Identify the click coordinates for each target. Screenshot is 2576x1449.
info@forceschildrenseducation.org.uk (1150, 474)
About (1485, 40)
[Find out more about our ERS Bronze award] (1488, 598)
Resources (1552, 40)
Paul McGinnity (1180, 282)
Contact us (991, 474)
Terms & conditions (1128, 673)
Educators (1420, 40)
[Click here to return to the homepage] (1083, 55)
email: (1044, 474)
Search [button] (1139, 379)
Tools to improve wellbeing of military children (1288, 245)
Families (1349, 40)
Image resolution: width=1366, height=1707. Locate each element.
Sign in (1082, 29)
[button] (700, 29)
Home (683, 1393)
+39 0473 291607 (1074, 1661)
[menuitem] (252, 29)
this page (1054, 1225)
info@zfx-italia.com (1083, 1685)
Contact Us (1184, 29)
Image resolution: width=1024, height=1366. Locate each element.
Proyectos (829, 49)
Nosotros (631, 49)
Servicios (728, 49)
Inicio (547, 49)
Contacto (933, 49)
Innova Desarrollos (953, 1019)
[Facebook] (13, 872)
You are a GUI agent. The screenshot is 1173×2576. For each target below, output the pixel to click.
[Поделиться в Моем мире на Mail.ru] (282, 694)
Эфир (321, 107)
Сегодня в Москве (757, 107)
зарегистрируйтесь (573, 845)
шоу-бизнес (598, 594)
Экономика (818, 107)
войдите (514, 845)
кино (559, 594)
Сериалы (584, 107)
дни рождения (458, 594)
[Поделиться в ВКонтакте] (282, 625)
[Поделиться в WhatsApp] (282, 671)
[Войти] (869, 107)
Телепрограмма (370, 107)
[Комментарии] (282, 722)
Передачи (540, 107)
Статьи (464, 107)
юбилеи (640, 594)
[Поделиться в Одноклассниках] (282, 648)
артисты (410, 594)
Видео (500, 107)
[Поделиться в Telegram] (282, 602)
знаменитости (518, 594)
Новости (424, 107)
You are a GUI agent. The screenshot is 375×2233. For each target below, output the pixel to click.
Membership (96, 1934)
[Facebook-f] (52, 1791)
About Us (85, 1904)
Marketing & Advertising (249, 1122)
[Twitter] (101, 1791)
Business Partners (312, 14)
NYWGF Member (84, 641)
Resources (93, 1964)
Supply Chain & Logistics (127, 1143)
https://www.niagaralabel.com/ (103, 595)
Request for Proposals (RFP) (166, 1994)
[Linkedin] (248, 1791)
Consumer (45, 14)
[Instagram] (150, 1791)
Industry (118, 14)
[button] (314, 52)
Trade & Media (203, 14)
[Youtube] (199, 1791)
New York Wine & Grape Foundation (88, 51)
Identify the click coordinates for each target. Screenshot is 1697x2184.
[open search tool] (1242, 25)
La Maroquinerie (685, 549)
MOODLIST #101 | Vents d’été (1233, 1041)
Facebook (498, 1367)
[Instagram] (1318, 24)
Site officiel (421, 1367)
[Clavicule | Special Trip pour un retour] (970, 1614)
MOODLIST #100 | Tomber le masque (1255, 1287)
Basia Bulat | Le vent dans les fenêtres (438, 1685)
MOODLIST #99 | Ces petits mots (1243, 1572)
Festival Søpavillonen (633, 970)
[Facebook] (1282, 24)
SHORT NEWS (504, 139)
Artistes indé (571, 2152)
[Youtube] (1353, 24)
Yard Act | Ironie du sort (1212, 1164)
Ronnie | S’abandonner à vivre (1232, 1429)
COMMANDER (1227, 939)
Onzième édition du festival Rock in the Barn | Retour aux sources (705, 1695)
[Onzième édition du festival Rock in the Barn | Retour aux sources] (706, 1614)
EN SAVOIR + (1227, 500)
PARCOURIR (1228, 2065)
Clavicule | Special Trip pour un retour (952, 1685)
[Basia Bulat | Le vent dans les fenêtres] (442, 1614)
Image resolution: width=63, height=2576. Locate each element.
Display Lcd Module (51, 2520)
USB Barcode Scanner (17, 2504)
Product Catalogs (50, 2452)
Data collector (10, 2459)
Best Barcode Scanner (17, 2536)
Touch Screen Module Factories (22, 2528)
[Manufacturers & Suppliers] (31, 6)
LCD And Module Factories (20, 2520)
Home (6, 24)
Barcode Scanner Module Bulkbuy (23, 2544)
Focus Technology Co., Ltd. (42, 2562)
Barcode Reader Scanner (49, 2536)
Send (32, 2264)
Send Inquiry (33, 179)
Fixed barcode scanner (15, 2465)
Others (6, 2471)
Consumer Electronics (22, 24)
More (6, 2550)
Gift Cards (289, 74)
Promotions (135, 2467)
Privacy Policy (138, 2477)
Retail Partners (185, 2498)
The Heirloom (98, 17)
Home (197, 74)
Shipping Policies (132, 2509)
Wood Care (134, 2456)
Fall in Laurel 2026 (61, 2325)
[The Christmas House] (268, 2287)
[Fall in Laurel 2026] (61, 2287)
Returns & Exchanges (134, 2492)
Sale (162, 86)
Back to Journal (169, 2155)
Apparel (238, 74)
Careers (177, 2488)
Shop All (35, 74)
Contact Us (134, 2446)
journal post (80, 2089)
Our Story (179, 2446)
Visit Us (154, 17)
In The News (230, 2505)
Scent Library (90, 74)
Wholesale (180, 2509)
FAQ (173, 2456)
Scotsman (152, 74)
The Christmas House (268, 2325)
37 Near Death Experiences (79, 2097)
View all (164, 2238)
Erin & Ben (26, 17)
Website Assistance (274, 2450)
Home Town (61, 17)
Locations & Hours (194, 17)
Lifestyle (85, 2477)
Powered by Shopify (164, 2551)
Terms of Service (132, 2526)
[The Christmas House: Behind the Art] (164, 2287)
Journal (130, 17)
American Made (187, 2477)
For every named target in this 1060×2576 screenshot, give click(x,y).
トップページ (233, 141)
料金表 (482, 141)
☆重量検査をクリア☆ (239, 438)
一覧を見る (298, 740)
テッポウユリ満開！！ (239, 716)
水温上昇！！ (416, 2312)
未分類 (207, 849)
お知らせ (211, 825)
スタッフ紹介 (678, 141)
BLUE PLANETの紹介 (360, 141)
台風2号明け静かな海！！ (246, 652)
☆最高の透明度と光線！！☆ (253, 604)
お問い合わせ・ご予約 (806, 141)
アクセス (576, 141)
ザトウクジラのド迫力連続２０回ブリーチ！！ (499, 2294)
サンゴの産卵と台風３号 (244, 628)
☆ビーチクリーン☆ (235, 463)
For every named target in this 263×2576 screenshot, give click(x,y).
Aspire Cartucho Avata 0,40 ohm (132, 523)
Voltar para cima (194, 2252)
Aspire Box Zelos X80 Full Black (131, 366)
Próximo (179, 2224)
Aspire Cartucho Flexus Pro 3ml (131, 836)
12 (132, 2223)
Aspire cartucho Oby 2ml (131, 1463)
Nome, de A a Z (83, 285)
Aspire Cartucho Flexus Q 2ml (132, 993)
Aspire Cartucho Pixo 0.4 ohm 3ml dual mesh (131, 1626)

== == ==

:: WORK INSTRUCTION ::
Scan the material for the word "fenêtres". Return every line where it is found.

:: SOLUTION ::
Basia Bulat | Le vent dans les fenêtres (438, 1685)
[Basia Bulat | Le vent dans les fenêtres] (442, 1614)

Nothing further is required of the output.